Cartas de amor... Quem as não tem... Cartas de amor... Pedaços de dor... Sentidas de alguém"


Assim é cantada uma parte do refrão de um músico português dos anos 60. Esta letra diz-me muito, não apenas por ser um dos artistas favoritos do meu pai, mas porque eu desde sempre gostei de escrever cartas, de amor...e não só. Uma das coisas que mais gostava, para além de as escrever, era a expectativa e ânsia em ir ao correio saber se já tinha recebido resposta. Naturalmente, esta vontade e gosto de escrever cartas foi transportada para a adolescência. As primeiras cartas de amor chegam com os primeiros amores. São pueris, simples, mas carregadas de sentimento e todas as certezas que a experiência de vida de "longos 14 anos" me tinha dado. Foram imensas as que escrevi, tantas outras que recebi, algumas perdidas para sempre, a maioria guardada com carinho na casa de família, numa caixa.
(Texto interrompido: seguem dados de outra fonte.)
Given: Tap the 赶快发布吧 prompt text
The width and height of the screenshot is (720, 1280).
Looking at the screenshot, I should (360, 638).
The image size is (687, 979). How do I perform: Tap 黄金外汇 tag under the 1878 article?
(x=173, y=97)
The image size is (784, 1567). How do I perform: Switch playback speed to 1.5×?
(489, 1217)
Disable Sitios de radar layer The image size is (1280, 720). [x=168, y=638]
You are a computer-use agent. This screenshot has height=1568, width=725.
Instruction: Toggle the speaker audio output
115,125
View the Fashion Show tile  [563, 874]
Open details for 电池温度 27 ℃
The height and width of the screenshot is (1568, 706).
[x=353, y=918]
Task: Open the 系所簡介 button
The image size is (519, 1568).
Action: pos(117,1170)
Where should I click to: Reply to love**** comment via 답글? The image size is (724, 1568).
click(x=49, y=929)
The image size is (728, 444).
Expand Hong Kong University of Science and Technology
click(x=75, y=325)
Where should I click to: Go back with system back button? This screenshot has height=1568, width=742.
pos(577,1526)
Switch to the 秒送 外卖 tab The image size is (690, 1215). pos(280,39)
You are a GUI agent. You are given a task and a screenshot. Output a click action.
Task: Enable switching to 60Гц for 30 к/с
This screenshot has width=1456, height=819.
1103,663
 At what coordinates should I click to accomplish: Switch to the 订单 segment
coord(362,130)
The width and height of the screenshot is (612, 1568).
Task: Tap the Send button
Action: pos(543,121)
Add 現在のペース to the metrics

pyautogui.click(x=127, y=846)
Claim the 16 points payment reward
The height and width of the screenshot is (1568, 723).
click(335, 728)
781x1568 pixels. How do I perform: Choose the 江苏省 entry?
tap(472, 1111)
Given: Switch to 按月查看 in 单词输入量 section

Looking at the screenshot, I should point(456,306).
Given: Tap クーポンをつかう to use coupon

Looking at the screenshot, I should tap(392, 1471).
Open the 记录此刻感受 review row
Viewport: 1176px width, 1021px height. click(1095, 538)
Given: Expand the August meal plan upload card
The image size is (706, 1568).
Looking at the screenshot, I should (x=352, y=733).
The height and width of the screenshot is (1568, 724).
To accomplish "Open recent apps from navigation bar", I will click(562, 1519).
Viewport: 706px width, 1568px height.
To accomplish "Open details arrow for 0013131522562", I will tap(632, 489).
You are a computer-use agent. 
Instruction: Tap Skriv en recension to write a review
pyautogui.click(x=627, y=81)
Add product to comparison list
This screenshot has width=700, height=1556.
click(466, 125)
Não sou um pessimista, poderia muito bem continuar este texto com "hoje em dia já não se escrevem cartas de amor", ou dizer "cartas de amor? eu sou mais prático, mando sms de amor, ou email de amor". Não o vou fazer. Aliás, mais importante do que uma carta de amor é o amor em si mesmo, independentemente da forma como o é demonstrado, seja numa carta, seja numa flor, ou com um monte de pedrinhas da praia.


Tempos houve em que escrever cartas de amor era praticamente a única corte possível de se fazer...os namoros não eram como os de hoje, a liberdade física de se estar com o objecto do desejo era muito restrita, e era aí que entravam as ditas "love letters". Com palavras carregadas de simbolismo, amor paixão, tensão sexual, ou simplesmente anseios e desejos de um futuro feliz a dois. Todas as cartas de amor são ridículas como nos disse Álvaro de Campos, heterónimo de Fernando Pessoa... eu concordo discordando...todo o amor é ridículo, mas se para estar apaixonado for necessário ser ridículo, espero que me apontem o dedo na rua de cada vez que eu passar.


Algumas cartas de amor são tóxicas, violentas febris...outras simples e carregadas de doçura... Tenho uma especial predilecção pelas cartas de amor de Henry Miller a Anaïs Nin. São viscerais, quase obcecadas num amor maior do que os dois, possessivo e forte...um amor umbilical. Eles conheceram-se em Paris em 1932, eram ambos casados, Henry Miller e Anaïs Nin começaram um intenso caso, mais do que de amor, um caso de vida (por vezes a 2, por vezes a 3 por vezes a 5) que iria durar décadas, levando a algumas das mais apaixonados cartas já escritas ...


Amar e Ser Livre ao mesmo Tempo

"Tudo o que posso dizer é que estou louco por ti. Tentei escrever uma carta e não consegui. Estou constantemente a escrever-te... Na minha cabeça, e os dias passam, e eu imagino o que pensarás. Espero impacientemente por te ver. Falta tanto para terça-feira! E não só terça-feira... Imagino quando poderás ficar uma noite... Quando te poderei ter durante mais tempo... Atormenta-me ver-te só por algumas horas e, depois, ter de abdicar de ti. Quando te vejo, tudo o que queria dizer desaparece... O tempo é tão precioso e as palavras supérfluas... Mas fazes-me tão feliz... porque eu consigo falar contigo. Adoro o teu brilhantismo, as tuas preparações para o voo, as tuas pernas como um torno, o calor no meio das tuas pernas. Sim, Anais, quero desmascarar-te. Sou demasiado galante contigo. Quero olhar para ti longa e ardentemente, pegar no teu vestido, acariciar-te, examinar-te. Sabes que tenho olhado escassamente para ti? Ainda há demasiado sagrado agarrado a ti.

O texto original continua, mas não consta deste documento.